Nigeria’s real estate sector is facing a troubling decline in property title registrations. More than 90 percent of the country’s land remains unregistered resulting in an estimated $300 billion to $900 billion in “dead capital” that owners cannot leverage for loans or investment.This stagnation has serious implications for housing delivery, access to credit, and the spread of informal land ownership.
Despite reforms and digital initiatives, high costs, bureaucratic red tape, and entrenched corruption continue to hinder formalization. Across states like Lagos, Abuja, Rivers, Ogun, Kano, and Adamawa, applicants face lengthy procedures demanding extensive documentation such as survey plans, ownership proof, tax receipts, and environmental permits. Inconsistencies or omissions in required documents often lead to extended delays.

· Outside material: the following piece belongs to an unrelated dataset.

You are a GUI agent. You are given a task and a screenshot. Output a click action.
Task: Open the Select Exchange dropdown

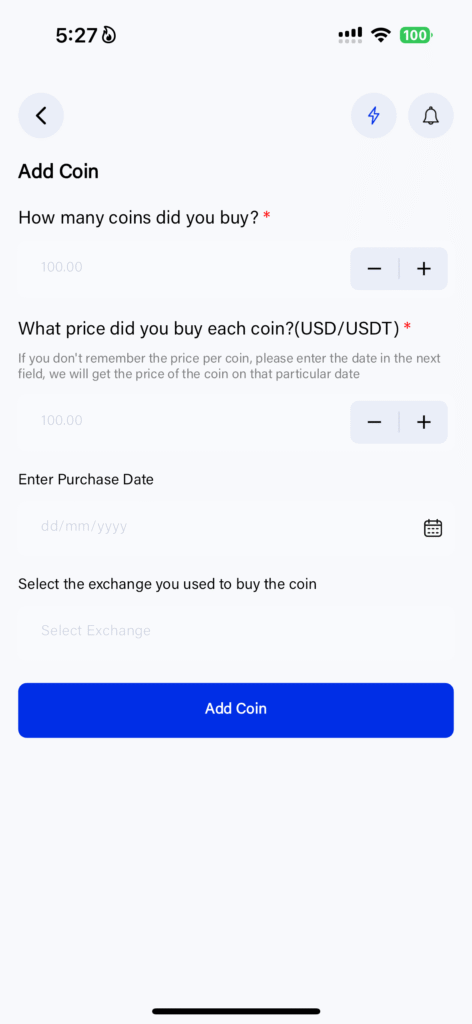pyautogui.click(x=236, y=631)
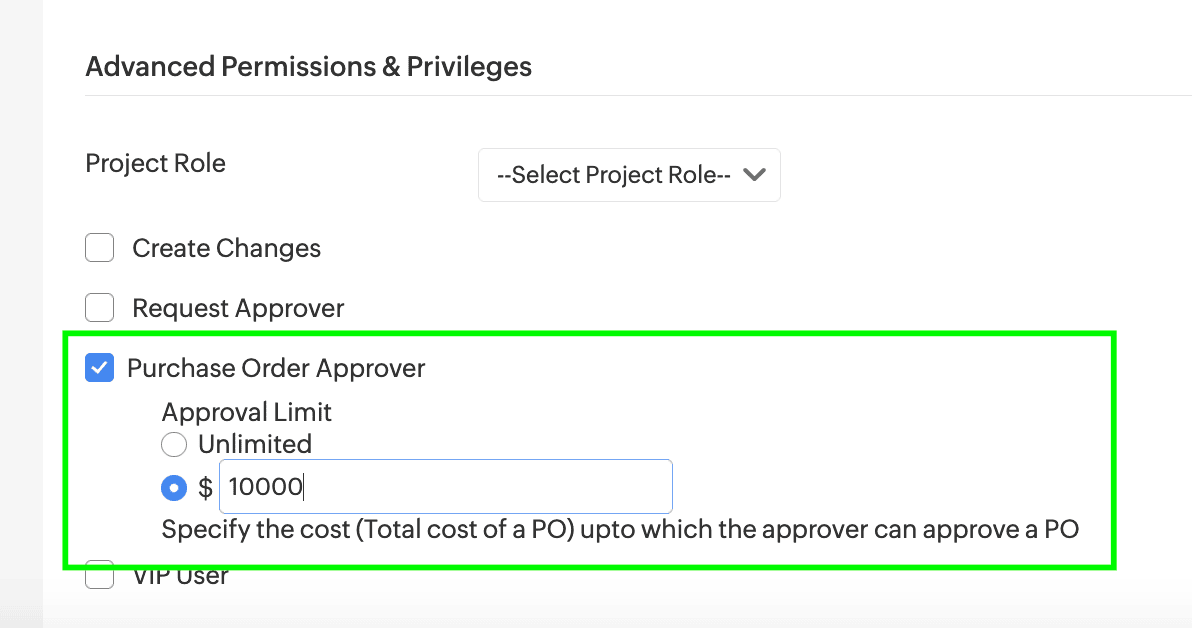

Property owners frequently complain of being entangled in back-and-forth with officials. It was reported that a renovation project in Ikeja GRA in Lagos that was stalled for six months despite full payment and involvement of an insider; one official questioned the legitimacy of the payment before clearing the approval. Cumulative fees at multiple agencies also deter applicants: in one case, the Lagos State Safety Commission demanded ₦450,000 for safety clearance, including hazard assessment and compliance certification.
State timelines for title issuance are rarely met. While Ondo and Ekiti may take six months, Lagos takes between three months and over a year; Edo around 60 days; Ogun three to four years; Osun one to three years; and Oyo two to three months or longer. Despite official promises such as Lagos’s commitment to a three‑month issuance window many applicants remain awaiting approvals, sometimes relying on powerful connections to get certificate signed.
Data from the 2023 Nigeria Living Standards Survey reveals that 71.4 percent of landlords across the 36 states and FCT hold no formal titles, only 13.2 percent have title deeds, and merely 8.1 percent possess Certificates of Occupancy (C‑of‑O). In Lagos, only 246 new C‑of‑O applications have been submitted in six years, with an additional 649 applications for regularization figures that highlight waning trust in the process.
Experts say stalled land title reforms threaten national development. Muyiwa Adelu, former president of the Association of Town Planning Consultants of Nigeria, warned that when approvals drag endlessly, public confidence collapses, stating that technology must streamline, not impede, the system.
Akintoye Adeoye of the Real Estate Developers Association of Nigeria emphasized that land should be an enabler for housing, not a revenue stream, and called for simplified, digital processes.
Government and international bodies are preparing a response. Minister of Housing Ahmed Dangiwa recently said a land registration program, backed by the World Bank, aims to increase formal land transactions from under 10 percent to over 50 percent within ten years through a National Digital Land Information System.
PricewaterhouseCoopers supports this move, estimating the value of dead capital at between $300 billion and $900 billion, and urges streamlined processes and digital registries to activate Nigeria’s latent wealth.
Infrastructure, and economic growth. But success hinges on slashing bureaucratic bottlenecks, curbing official corruption, standardizing and easing fees, and deploying effective digital platforms. Until that happens, Nigeria’s vast land asset—vested in its people will remain powerless, sidelining its developmental and financial potential.